# App-only & offline

The single most important thing to understand about the SDK:

> **Coins only work inside the Gamma Games app.** That's where the host injects the
> real, server-authoritative bridge. Outside the app — your own website, another
> portal, a plain dev browser — the SDK is **inert** by default.

## What "inert" means

When the game runs outside the Gamma Games app and the [dev mock](./dev-mock.md)
is not enabled:

| Call | Result outside the app |
|---|---|
| `getCoins()` | `0` |
| `spendCoins(...)` | `{ok: false, error: 'no_transport'}` |
| `earnCoins(...)` | `{ok: false, error: 'no_transport'}` |
| `getCoinValue()` | default value (display constant) |
| `getPlayer()` | `null` |
| `gamma.storage.*` | **works** — falls back to `localStorage` |

Nothing can fake or spend real coins outside the app, by design.
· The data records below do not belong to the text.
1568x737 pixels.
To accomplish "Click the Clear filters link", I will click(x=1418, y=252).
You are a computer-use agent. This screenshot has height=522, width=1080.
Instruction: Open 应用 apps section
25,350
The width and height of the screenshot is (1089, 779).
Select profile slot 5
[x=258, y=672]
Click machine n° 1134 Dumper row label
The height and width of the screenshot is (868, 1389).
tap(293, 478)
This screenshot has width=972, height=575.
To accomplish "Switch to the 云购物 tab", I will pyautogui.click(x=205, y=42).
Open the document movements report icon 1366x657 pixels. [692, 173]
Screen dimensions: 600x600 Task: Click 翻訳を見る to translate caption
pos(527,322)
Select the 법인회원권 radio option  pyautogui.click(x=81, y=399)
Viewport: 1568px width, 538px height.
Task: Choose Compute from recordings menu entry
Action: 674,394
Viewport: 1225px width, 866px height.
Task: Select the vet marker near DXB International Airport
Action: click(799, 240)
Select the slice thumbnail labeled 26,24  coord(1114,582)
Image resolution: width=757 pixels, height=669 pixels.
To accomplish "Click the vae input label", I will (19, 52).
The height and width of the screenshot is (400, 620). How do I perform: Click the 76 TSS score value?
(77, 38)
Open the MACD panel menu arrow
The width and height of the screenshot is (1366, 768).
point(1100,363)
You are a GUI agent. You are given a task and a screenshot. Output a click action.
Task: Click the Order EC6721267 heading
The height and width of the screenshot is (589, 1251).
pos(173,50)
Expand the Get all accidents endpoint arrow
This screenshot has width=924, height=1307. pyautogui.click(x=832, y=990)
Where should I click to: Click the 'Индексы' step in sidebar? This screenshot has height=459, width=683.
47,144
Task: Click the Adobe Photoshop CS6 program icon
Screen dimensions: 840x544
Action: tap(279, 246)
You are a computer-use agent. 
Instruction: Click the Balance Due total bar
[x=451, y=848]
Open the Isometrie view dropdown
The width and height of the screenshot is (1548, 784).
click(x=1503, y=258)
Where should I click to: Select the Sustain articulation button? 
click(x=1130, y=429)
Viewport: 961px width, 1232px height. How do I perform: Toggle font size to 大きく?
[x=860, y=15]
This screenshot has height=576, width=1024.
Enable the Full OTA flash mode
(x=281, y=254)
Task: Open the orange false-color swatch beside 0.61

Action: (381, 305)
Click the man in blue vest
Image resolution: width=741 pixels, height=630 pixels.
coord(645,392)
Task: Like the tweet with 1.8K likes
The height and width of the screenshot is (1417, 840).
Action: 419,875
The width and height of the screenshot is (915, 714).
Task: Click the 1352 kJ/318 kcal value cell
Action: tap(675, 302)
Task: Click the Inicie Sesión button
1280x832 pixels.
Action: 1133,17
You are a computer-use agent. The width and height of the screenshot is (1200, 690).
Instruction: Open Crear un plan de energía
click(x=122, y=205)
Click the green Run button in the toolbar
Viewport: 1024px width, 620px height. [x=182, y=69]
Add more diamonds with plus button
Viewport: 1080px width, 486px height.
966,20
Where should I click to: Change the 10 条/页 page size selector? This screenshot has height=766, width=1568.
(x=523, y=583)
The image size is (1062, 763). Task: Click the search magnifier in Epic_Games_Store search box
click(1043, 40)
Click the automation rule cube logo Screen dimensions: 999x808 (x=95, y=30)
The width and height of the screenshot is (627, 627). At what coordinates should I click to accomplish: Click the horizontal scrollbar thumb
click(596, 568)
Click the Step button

## Always gate on `isInApp`

After `gamma.ready()`, check `gamma.isInApp`:

```js
await gamma.ready();

if (gamma.isInApp) {
  const res = await gamma.spendCoins(50, 'extra_life');
  if (res.ok) grantExtraLife();
} else {
  // Running outside Gamma Games — use your own offline behaviour
  // (e.g. let the player continue for free, or hide the coin shop).
}
```

`gamma.storage` keeps working everywhere, so progress/saves are unaffected — only
the coin economy is app-gated.

## Why it's built this way

- The coin **balance lives on the server**; the game can only *ask* to spend, and
  the server validates against the authenticated user.
- The host supplies the user identity — the game never sends it and can't spoof it.
- Outside the app there's no authenticated session, so there's nothing to spend.

See [Limits & security](../limits-and-security.md) for the full model.